=== REQUIRED WORK ===
Reproduce the passage below about Capital Region Small Business Week in full, word for word.

━━━ PASSAGE

Capital Region Small Business Week 2026

A lot of founders do not need another inspirational speech.

They need to know where to find capital, how to meet the right resource partners, who can help with contracts, and where to get honest feedback before they spend six months building the wrong thing.

That is why Capital Region Small Business Week is worth paying attention to.

Running May 3–9, 2026, Capital Region Small Business Week brings together entrepreneurs, small business owners, business experts, public agencies, lenders, mentors, and community organizations across the Greater Sacramento region. The week is powered by SMUD and is designed to help local business owners meet, learn, and network with Sacramento’s business leaders.

For anyone starting, running, funding, or supporting a business in the Sacramento region, this is a useful week to get plugged in.

What Is Capital Region Small Business Week?

Capital Region Small Business Week is an annual regional event held during the first week of May. Its purpose is to celebrate the region’s entrepreneurial spirit and connect small business owners with practical resources, expert advice, and peer support.

━━━━━━
━━━ GIVEN MATERIAL

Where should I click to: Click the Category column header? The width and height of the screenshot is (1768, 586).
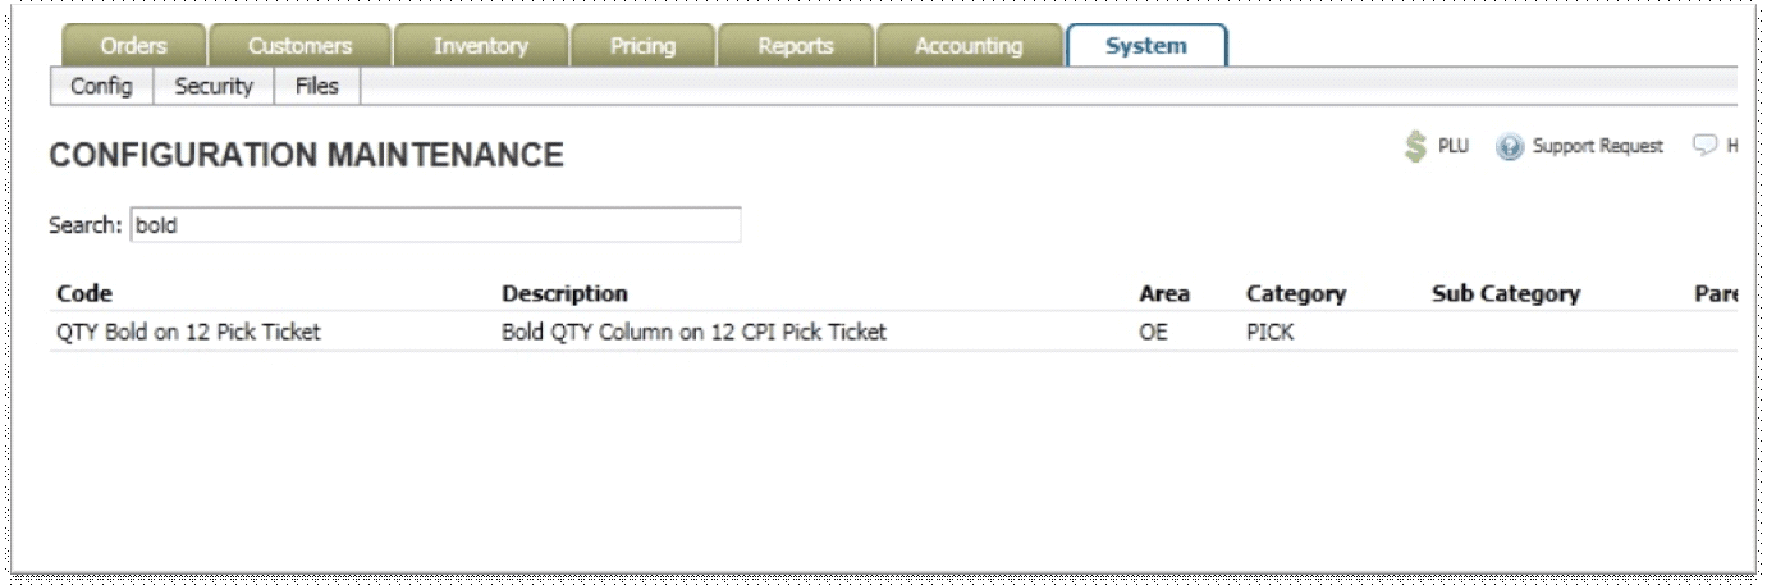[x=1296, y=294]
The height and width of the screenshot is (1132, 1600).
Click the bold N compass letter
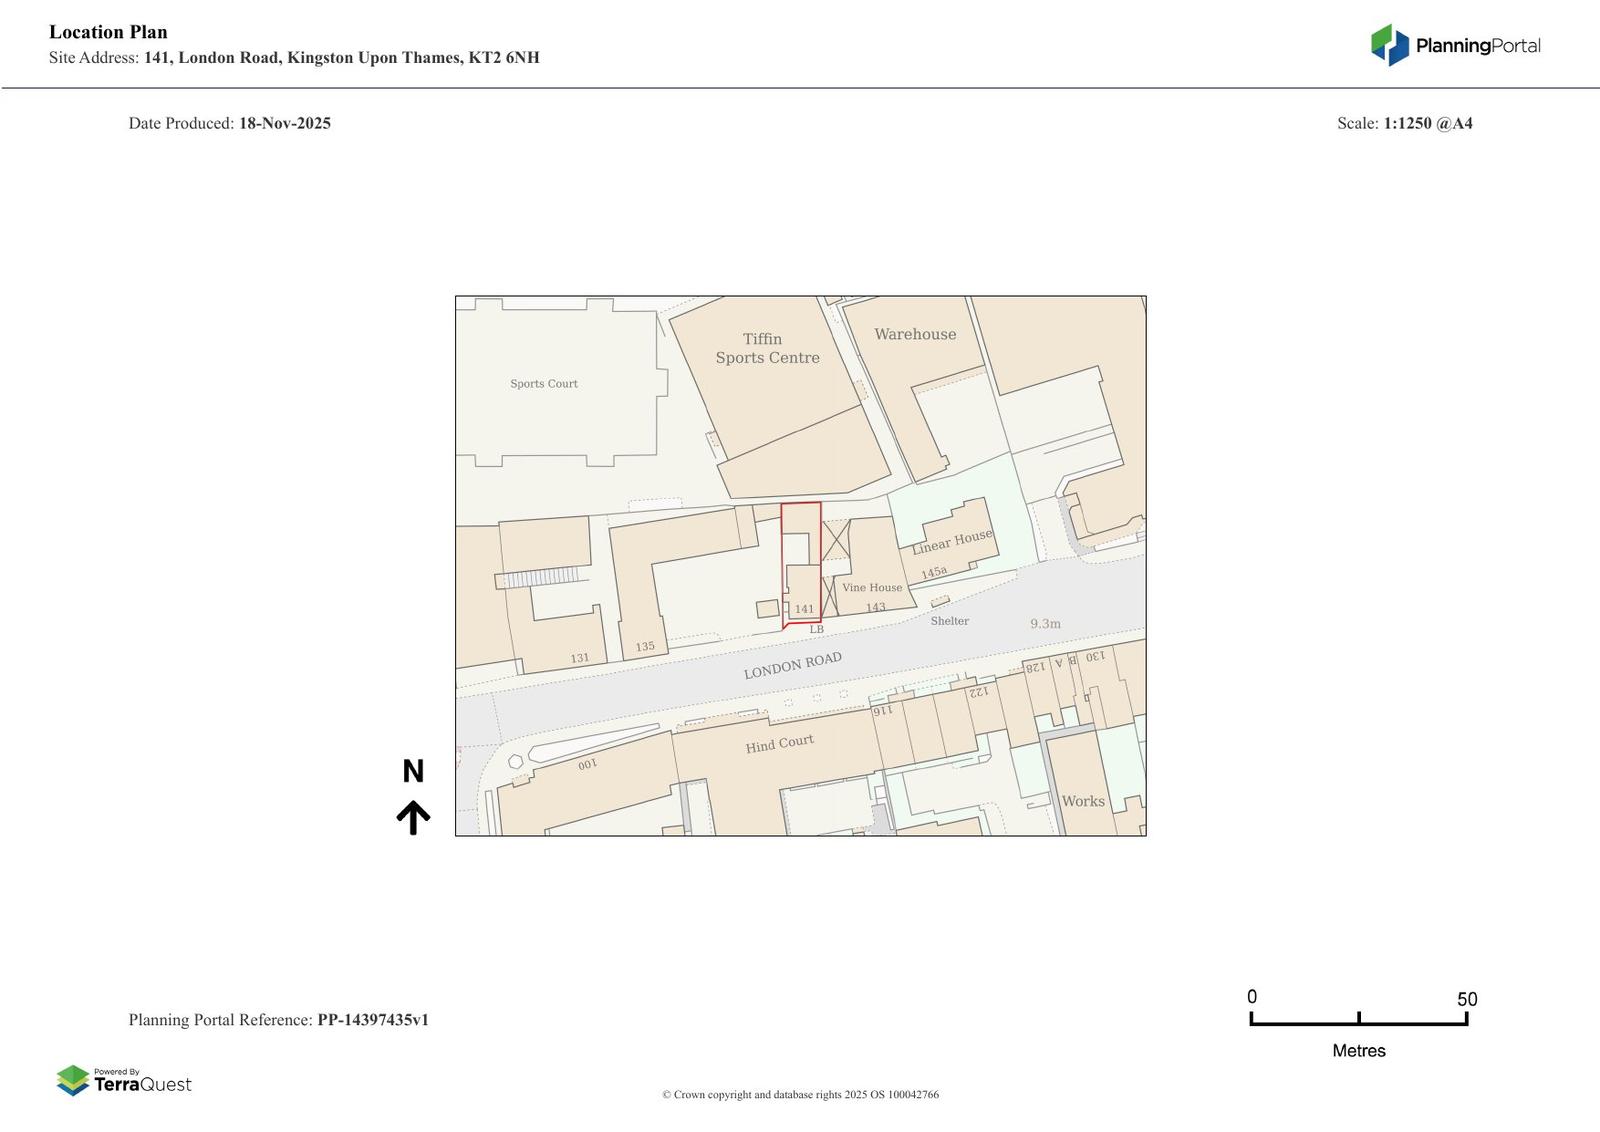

━━━━━━

=== SOLUTION FOR THIS EXERCISE ===
Capital Region Small Business Week 2026

A lot of founders do not need another inspirational speech.

They need to know where to find capital, how to meet the right resource partners, who can help with contracts, and where to get honest feedback before they spend six months building the wrong thing.

That is why Capital Region Small Business Week is worth paying attention to.

Running May 3–9, 2026, Capital Region Small Business Week brings together entrepreneurs, small business owners, business experts, public agencies, lenders, mentors, and community organizations across the Greater Sacramento region. The week is powered by SMUD and is designed to help local business owners meet, learn, and network with Sacramento’s business leaders.

For anyone starting, running, funding, or supporting a business in the Sacramento region, this is a useful week to get plugged in.

What Is Capital Region Small Business Week?

Capital Region Small Business Week is an annual regional event held during the first week of May. Its purpose is to celebrate the region’s entrepreneurial spirit and connect small business owners with practical resources, expert advice, and peer support.